Schlechtwetterentschädigung

Die Arbeitslosenkasse richtet den Arbeitgebern Lohnersatz für wetterbedingte Arbeitsausfälle von Arbeitnehmern aus. Ein Arbeitsausfall gilt als wetterbedingt, wenn infolge der schlechten Witterung die Fortführung der Arbeit trotz genügender Schutzvorkehrungen technisch unmöglich oder wirtschaftlich unvertretbar ist oder den Arbeitnehmern nicht zugemutet werden kann.

Der Arbeitsausfall muss mindestens einen halben Tag andauern.

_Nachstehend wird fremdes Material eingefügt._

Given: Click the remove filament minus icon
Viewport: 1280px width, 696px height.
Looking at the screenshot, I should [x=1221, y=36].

Es können keine einzelnen Ausfallstunden, sondern nur halbe oder ganze Ausfalltage beantragt werden.

Meldung bei der kantonalen Amtsstelle
Der wetterbedingte Ausfall muss der kantonalen Amtsstelle Arbeitslosenversicherung spätestens am 5. Tag des folgenden Kalendermonats mit dem entsprechenden Formular gemeldet werden (massgebend ist der Poststempel).

Leistungen

Der Verdienstausfall der ausgefallenen Arbeitsstunden wird nach Abzug der Karenzzeit zu 80 Prozent entschädigt.

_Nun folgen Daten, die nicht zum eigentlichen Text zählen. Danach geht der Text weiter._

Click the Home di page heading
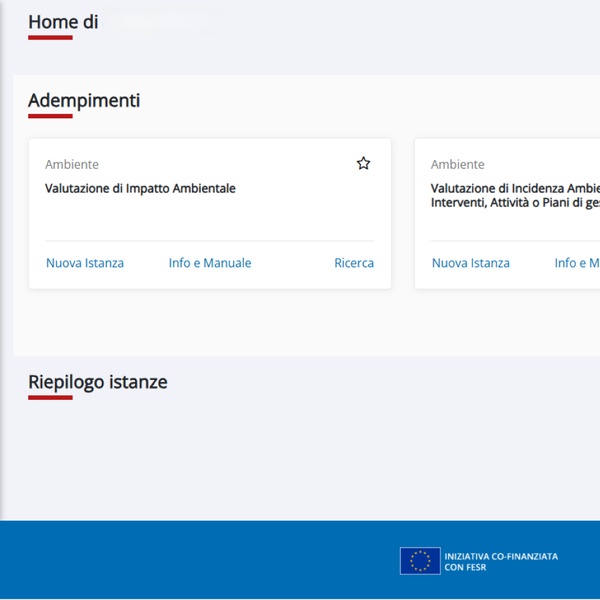 tap(63, 22)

Schlechtwetterentschädigung wird innerhalb von zwei Jahren während 6 Abrechnungsperioden (Monaten) ausgerichtet.

Die Leistungen werden direkt an den Arbeitgeber ausbezahlt.

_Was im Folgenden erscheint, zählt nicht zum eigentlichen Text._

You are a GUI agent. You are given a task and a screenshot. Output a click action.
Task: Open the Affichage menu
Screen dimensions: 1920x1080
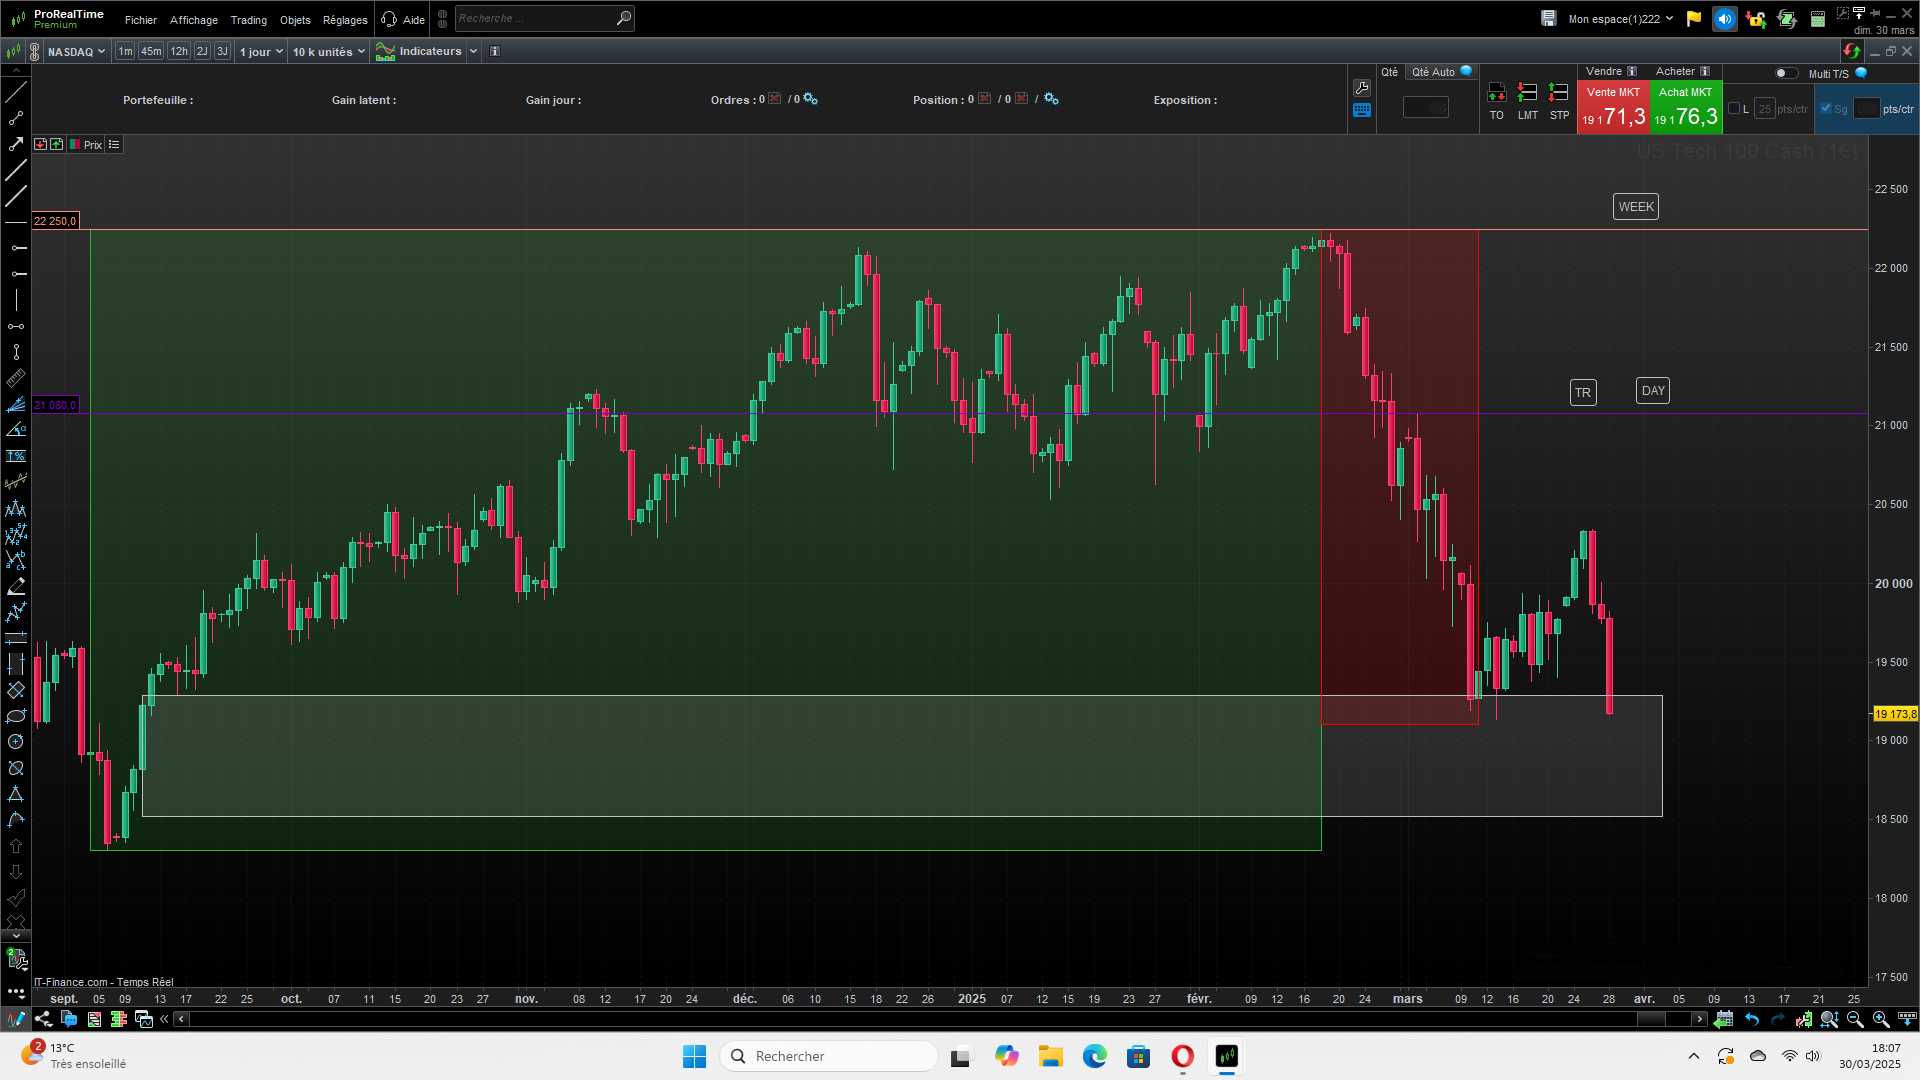pyautogui.click(x=193, y=20)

Sozialversicherungsbeiträge

Die Arbeitslosenversicherung vergütet bei der Schlechtwetterentschädigung auch den Arbeitgeberbeitrag an die AHV/IV/EO/ALV.

Der Arbeitgeberanteil an die AHV/IV/EO/ALV beträgt:
bis 31.12.2010:6.05 %
ab 01.01.2011: 6.25 %

Die Beiträge wurden per 01.01.2011 für Arbeitgeber und Arbeitnehmer um je 0.1 % für die EO und 0.1 % für die ALV erhöht.